CLO rule change benefits PE?

A proposed rule preventing CLO managers from bringing in outside investors to help finance deals could give private equity backed CLOs a competitive advantage, but could seriously hamper available leverage in Europe.

Changes have been mooted to the rule prohibiting collateralized loan obligation (CLO) managers from bringing in outside investors to finance 5 percent of the original raising of CLO. 

The European Banking Authority’s (EBA) updated rule was presented in a consultation paper on draft technical standards on the risk retention (or “skin in the game”) requirements of the Capital Requirements Directive. The skin in the game rules cause European credit institutions to suffer a punitive capital charge if it invests in a securitization transaction in which the originator, sponsor or original lender does not hold a minimum 5 percent of the economic exposure of the transaction.

The proposed amendment to the rule  broadens the definition of a CLO sponsor to now include MiFID regulated investment firms. This would make it hard for the firms now caught by the directive to issue new CLOs without either the balance sheet or funding available to be able to finance the skin in the game. This means that when the current crop expire, a massive chunk of liquidity could disappear from the European debt markets.  

But private equity owned CLO managers may have an advantage over other managers because of their access to funds and they might find themselves facing less competition in the market, sources add.

Macfarlane’s debt partner Rachel Kelly adds that prior to these proposals there was a flurry of activity from new entrants to the market but Kelly believes the new regulations will slow this down.

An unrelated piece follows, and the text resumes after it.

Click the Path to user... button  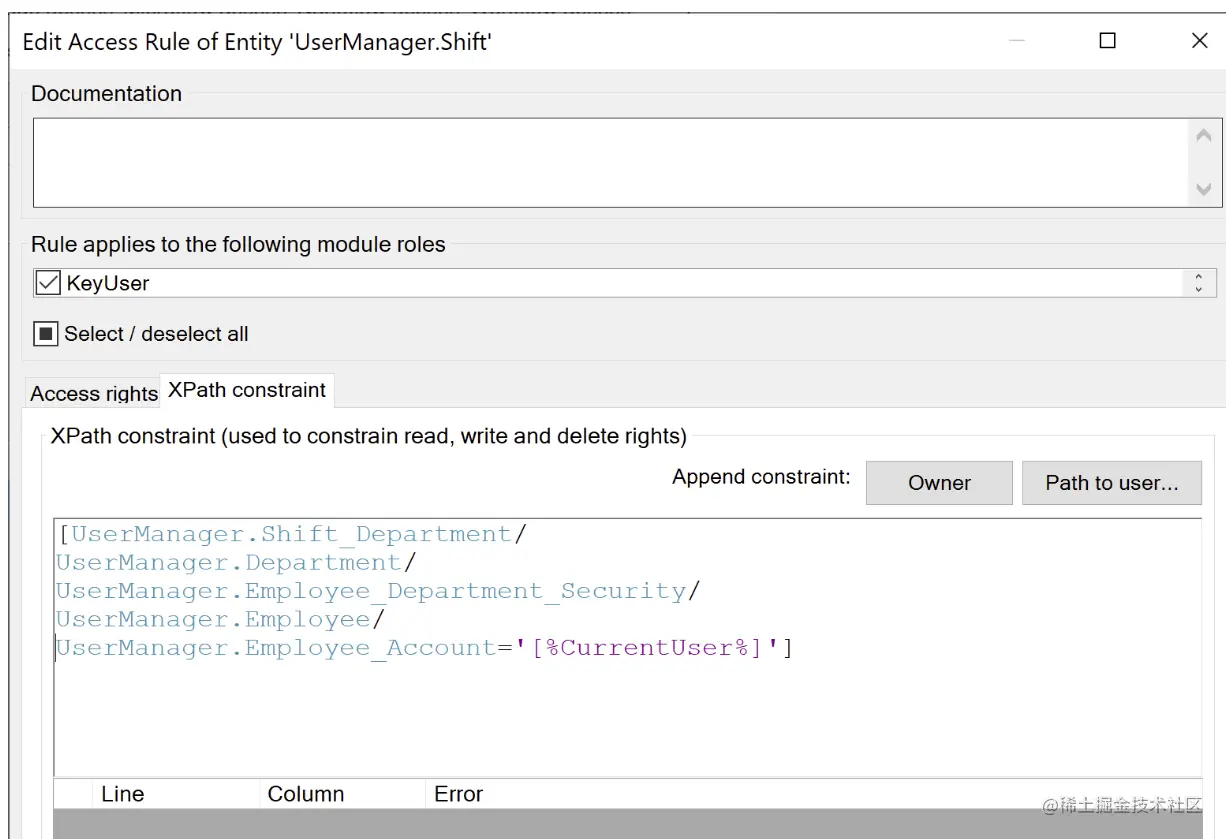[1111, 483]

There were five new CLOs issued this year compared to the three issued in the previous three years previously.

Traditional private equity firms that are diversifying with debt vehicles include Europe’s largest CLO manager, Blackstone’s GSO Capital Partners, and Carlyle too is a major player in the CLO world with a current European CLO valued at €365 million. 

The newly proposed regulations will not come into force until 2014, although the risk retention rules as set out in Article 122a of the Capital Requirements Directive are already in force.

The consultation on the draft technical standards runs until August 22, with a public hearing at the EBA to be held on July 22.